Selon lui, maintenir un aéroport de cette taille au sein d’une agglomération urbaine est très coûteux, notamment en matière d’assurances et de sécurité, et que le manque d’infrastructures complémentaires comme les hôtels ou les zones commerciales rend le projet encore plus complexe.

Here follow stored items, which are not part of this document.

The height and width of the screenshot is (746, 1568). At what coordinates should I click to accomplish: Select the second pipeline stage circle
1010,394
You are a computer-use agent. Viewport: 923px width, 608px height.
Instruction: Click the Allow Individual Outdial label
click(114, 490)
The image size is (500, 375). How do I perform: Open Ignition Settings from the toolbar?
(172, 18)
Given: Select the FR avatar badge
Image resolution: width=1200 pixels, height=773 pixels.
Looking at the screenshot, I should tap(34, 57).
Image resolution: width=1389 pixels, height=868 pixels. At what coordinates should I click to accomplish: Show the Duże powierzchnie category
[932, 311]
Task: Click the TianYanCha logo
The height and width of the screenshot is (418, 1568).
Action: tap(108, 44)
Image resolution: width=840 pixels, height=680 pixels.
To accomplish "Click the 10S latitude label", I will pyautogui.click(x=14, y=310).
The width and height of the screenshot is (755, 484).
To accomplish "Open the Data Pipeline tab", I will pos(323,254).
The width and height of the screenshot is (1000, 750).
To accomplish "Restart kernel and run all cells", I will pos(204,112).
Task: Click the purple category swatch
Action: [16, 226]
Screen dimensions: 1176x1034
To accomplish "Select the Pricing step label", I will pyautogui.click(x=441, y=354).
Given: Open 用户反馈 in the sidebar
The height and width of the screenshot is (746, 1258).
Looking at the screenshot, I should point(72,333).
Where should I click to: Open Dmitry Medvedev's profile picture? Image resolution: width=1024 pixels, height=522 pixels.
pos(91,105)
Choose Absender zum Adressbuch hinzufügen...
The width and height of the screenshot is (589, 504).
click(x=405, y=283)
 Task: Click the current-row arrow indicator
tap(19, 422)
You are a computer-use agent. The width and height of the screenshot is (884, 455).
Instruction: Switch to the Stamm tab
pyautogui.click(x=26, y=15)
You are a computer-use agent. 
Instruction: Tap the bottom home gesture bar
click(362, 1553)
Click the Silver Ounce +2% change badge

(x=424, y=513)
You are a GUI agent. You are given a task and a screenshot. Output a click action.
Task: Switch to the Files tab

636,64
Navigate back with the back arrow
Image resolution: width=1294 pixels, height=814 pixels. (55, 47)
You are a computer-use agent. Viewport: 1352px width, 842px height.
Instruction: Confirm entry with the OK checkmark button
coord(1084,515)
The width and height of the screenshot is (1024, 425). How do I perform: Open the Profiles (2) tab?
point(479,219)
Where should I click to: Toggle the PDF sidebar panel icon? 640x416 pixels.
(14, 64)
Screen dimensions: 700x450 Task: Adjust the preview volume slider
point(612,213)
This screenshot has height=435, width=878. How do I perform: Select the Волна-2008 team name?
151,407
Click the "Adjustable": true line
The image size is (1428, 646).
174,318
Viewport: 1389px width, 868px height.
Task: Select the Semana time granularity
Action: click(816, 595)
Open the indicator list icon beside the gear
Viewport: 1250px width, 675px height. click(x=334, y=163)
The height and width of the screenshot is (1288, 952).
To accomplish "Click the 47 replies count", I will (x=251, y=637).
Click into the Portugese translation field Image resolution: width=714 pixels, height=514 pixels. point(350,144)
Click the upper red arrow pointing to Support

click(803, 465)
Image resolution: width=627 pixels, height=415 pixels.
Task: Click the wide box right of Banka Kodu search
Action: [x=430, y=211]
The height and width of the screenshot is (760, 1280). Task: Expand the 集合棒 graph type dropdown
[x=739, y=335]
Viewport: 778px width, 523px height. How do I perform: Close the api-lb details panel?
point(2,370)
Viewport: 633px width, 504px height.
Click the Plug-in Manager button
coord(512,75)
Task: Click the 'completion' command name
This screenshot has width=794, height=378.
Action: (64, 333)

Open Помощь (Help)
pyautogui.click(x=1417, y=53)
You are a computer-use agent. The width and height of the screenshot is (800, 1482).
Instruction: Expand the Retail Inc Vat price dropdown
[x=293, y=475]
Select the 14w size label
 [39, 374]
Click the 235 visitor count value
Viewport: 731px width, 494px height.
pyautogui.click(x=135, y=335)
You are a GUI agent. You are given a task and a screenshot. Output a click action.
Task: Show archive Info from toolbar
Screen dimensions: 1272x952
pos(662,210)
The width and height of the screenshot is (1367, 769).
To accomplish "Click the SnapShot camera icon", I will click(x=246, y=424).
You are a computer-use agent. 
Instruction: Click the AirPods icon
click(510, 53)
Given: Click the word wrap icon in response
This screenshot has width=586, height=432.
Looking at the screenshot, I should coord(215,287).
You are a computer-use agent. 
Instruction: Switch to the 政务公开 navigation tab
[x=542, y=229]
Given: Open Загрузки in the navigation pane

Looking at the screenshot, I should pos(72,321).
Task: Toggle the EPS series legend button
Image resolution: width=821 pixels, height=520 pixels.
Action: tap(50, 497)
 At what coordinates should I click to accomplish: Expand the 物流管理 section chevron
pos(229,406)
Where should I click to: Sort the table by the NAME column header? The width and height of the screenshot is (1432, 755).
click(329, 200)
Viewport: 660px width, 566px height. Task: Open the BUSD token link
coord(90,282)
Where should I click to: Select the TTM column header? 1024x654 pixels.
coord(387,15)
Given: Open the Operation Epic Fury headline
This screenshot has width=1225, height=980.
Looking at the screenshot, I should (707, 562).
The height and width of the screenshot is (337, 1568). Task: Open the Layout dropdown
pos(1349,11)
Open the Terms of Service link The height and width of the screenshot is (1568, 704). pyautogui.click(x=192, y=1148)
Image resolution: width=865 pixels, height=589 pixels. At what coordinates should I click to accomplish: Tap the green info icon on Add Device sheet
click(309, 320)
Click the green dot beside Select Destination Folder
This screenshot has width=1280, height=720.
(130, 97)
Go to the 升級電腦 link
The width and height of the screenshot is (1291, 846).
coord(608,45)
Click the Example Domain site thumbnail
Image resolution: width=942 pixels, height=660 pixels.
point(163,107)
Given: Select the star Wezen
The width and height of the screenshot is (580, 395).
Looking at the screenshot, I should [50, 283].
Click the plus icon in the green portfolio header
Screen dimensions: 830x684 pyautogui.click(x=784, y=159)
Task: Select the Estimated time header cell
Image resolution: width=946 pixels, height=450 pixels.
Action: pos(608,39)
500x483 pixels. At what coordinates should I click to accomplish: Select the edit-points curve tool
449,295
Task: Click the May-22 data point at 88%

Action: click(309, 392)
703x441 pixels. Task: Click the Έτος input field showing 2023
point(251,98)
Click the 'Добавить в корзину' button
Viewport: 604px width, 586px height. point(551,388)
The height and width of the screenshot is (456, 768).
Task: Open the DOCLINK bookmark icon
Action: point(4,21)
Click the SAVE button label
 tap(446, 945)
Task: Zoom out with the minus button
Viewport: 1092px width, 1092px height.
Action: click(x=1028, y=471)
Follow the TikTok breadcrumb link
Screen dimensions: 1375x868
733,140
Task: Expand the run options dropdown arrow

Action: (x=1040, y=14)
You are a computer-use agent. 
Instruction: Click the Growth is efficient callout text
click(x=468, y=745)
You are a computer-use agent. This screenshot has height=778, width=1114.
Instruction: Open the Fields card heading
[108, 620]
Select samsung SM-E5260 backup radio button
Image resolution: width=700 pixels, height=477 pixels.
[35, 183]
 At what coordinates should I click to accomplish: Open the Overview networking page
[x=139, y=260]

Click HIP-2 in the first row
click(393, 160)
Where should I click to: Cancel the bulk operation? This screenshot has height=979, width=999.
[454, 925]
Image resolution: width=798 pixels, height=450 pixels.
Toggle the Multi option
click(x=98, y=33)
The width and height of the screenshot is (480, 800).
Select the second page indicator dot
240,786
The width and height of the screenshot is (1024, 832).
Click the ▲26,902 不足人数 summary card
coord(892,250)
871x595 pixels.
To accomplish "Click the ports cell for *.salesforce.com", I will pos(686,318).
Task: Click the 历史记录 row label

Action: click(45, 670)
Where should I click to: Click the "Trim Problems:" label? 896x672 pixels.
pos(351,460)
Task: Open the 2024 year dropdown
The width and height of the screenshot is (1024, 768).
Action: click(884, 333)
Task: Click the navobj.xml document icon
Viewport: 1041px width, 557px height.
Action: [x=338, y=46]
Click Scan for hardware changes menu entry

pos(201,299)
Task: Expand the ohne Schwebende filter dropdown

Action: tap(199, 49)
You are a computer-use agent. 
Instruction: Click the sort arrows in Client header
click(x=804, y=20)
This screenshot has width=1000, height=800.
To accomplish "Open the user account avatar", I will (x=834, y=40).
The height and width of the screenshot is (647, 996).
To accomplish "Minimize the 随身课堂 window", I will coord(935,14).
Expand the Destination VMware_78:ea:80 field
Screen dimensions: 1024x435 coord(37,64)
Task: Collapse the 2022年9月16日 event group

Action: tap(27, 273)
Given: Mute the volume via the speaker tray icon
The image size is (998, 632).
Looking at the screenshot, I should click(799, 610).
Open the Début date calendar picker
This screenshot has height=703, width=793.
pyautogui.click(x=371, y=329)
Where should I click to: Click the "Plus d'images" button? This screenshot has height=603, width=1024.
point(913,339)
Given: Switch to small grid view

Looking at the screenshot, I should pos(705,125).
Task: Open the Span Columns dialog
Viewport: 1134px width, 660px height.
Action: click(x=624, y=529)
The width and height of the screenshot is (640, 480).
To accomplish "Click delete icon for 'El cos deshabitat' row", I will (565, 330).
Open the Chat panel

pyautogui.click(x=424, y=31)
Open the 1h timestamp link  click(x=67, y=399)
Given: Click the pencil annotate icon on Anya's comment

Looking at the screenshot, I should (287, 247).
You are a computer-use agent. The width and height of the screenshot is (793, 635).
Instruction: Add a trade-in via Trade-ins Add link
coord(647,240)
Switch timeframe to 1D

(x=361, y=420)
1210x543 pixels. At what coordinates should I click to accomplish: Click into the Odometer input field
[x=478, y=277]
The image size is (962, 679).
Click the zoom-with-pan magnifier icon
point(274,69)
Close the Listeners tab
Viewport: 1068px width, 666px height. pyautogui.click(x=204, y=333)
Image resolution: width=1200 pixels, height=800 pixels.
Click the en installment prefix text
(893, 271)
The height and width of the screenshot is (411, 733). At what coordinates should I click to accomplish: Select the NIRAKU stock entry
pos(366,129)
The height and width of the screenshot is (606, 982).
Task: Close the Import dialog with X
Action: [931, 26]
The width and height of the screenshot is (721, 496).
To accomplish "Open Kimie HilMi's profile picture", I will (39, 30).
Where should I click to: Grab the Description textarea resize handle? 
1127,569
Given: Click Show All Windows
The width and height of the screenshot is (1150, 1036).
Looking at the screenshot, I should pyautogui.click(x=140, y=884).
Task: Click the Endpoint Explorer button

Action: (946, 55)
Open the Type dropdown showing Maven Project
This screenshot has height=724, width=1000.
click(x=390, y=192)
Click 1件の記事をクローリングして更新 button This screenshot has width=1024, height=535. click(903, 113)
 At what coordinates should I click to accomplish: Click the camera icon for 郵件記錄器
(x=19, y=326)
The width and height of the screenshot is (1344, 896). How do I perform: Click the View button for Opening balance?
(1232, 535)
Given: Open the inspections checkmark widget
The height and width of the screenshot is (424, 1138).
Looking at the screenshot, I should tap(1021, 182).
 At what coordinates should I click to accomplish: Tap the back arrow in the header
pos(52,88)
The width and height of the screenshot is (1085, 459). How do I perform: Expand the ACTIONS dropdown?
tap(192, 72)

Lire aussi : Extension de l’aéroport Tunis-Carthage : Un projet à 3 milliards de dinars avec métro aérien
Maher Guida appelle donc à une réflexion stratégique avant d’engager des investissements lourds, privilégiant des solutions alternatives pour optimiser le transit aérien sans surcharger une zone urbaine déjà dense.
Un projet ambitieux ?
Un vaste projet de 3 milliards de dinars (environ 865 millions d’euros) est prévu pour l’extension de l’aéroport Tunis-Carthage d’ici 2031, abandonnant l’idée d’un nouvel aéroport. L’objectif est de porter la capacité de l’aérogare de 5 à 18,5 millions de passagers par an, incluant une nouvelle aérogare et une liaison par métro aérien
En effet, le projet, présenté par les autorités, vise à moderniser et agrandir l’aéroport afin de porter sa capacité annuelle à 18 millions de passagers, avec de nouvelles infrastructures pour accueillir un trafic aérien en forte croissance. Il comprend notamment l’extension des terminaux, l’aménagement de parkings supplémentaires et la mise à niveau de certaines installations existantes pour répondre aux standards internationaux.